Learning vs training
It's very easy to conflate learning and training. I'm not sure if this is because they're both ways of increasing your capability, or because it's convenient to pretend they're equivalent so you can do whichever you find easier. Both, probably.
Learning is a detached intellectual process: to learn, you step back from the activity itself in order to analyse it. This stops you from getting bogged down in the details and reason about the space in abstract. It's a process that provides knowledge and understanding: learning means you know things you didn't know before, but also means you in some sense grasp the structure, connection, or meaning of those things.
Training is an embodied practical process: to train, you dive into the activity and perform it in order to improve at it. Here, the details aren't irrelevant: they're the entire point. You might use abstraction to determine what to train, but training itself is an abstraction-free zone. It's a process that provides skill and intuition: you are able to do something you didn't do before, and, even without reasoning about it, you just have a kind of sense of how it will go.

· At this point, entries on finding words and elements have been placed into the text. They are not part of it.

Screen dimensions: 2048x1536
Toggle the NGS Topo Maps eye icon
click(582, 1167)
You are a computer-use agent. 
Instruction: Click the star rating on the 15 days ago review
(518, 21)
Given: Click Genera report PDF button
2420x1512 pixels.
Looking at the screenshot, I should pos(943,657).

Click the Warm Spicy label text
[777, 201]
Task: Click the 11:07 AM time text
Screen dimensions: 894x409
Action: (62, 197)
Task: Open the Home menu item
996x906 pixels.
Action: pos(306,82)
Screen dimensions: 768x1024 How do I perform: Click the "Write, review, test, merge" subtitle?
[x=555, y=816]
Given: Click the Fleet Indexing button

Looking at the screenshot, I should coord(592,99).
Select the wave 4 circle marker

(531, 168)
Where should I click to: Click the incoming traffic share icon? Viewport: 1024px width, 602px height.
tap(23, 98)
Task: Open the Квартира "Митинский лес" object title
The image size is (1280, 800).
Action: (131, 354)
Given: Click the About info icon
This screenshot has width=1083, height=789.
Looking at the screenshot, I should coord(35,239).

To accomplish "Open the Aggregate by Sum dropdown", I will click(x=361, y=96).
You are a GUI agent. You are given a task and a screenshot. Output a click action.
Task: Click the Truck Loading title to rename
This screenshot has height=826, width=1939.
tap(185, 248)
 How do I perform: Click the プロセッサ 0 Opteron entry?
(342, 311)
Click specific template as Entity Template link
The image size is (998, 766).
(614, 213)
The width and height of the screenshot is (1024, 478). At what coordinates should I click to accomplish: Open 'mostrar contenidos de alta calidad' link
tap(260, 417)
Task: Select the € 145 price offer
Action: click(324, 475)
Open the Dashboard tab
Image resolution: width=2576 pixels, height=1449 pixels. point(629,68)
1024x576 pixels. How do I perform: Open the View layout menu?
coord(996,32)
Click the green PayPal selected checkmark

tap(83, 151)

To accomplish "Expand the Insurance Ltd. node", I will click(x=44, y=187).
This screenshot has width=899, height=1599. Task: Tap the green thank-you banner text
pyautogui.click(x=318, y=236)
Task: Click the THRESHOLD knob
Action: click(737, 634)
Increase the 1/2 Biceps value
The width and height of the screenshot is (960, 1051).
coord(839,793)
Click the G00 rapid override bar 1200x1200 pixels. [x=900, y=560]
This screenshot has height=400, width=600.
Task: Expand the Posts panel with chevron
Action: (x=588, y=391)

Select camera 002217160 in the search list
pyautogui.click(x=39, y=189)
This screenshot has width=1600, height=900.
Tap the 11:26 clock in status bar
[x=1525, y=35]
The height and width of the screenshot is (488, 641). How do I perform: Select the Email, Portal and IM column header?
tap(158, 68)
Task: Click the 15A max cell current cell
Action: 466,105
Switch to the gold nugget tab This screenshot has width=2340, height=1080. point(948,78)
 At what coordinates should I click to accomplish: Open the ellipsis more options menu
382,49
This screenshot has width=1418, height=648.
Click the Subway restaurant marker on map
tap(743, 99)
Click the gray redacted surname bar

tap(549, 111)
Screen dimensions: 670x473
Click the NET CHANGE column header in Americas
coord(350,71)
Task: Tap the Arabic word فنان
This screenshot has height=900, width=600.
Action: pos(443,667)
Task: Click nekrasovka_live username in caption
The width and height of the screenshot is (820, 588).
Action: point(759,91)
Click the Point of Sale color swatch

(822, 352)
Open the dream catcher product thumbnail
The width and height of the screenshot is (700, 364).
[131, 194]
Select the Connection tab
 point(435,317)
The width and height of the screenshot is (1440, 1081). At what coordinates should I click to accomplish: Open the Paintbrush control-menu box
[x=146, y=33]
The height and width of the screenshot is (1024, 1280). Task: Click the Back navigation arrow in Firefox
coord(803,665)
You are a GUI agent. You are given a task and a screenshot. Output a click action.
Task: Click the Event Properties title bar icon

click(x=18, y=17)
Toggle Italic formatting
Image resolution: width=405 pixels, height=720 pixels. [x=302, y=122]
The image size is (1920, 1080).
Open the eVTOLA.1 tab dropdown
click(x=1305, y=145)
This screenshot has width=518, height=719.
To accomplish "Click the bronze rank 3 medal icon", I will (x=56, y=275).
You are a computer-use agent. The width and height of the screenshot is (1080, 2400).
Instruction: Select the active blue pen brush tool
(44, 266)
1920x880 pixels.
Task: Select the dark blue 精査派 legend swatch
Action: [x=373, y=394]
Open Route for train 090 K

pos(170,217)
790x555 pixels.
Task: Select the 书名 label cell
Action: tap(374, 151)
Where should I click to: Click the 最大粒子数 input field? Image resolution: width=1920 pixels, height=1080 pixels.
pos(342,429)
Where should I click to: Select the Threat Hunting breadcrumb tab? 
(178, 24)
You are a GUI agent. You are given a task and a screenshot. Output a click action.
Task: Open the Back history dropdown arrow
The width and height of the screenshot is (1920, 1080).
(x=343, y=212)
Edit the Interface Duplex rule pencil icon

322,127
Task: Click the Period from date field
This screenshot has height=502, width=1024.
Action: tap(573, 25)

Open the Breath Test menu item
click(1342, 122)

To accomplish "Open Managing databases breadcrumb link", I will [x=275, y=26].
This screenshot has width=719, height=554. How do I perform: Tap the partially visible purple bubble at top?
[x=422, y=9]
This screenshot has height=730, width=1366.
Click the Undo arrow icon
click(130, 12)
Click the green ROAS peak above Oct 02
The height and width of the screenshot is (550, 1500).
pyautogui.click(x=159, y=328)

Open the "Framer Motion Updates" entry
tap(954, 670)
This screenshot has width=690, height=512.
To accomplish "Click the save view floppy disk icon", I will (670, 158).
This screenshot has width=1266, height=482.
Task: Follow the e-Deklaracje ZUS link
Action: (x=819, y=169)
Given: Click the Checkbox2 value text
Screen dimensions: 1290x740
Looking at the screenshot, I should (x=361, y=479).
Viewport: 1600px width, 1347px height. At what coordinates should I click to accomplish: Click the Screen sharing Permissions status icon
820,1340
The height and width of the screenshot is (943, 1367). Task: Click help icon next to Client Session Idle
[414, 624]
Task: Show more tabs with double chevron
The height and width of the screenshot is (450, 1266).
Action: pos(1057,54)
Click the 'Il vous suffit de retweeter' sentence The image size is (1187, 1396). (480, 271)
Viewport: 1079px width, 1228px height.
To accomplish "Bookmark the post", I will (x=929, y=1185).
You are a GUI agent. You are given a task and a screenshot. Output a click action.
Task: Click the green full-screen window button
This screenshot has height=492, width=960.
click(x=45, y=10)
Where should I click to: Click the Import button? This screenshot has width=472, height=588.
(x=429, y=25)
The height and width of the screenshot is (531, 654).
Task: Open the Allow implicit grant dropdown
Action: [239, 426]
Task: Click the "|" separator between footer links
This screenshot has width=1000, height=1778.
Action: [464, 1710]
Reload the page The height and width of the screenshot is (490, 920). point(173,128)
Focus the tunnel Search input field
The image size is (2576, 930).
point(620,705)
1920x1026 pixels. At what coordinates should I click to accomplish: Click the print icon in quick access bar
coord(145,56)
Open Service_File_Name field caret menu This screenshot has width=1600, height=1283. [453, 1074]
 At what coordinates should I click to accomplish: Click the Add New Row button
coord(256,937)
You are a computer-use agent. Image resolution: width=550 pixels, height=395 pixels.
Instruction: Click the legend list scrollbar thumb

These two things are not substitutes. You can't learn skills any more than you can train knowledge. If you try to use learning in place of training, you'll end up with a theoretical understanding that you have no ability to execute. You can study music for years and still have no idea what to do when you pick up a guitar. The theory can tell you how your hands should move, but not how to move your hands; they're your hands, so only you can do that.
If you try to use training in place of learning, it's no better. You end up stuck on a plateau, trying and trying again with no substantial improvement. Why? Is it because you just need to try harder? No, most likely it's that you need to try something different. Knowing what to do is an intellectual process, not a practical one, and it requires a higher understanding you can't get until you stop practising and start thinking.
But even if we know there is a difference, I think the temptation will always be there to train when we should learn, or learn when we should train. That's nothing more complex than habit and inertia. You spend a lot of time learning, you get better at learning, you get used to learning. When you need to train, you're comparatively bad at it, so you compensate by learning more. That works up until it doesn't, and then you're stuck with deeply unbalanced development.
Which means the problem with learning vs training is that it's easy to understand the difference between the two, but far more difficult to put it into practice.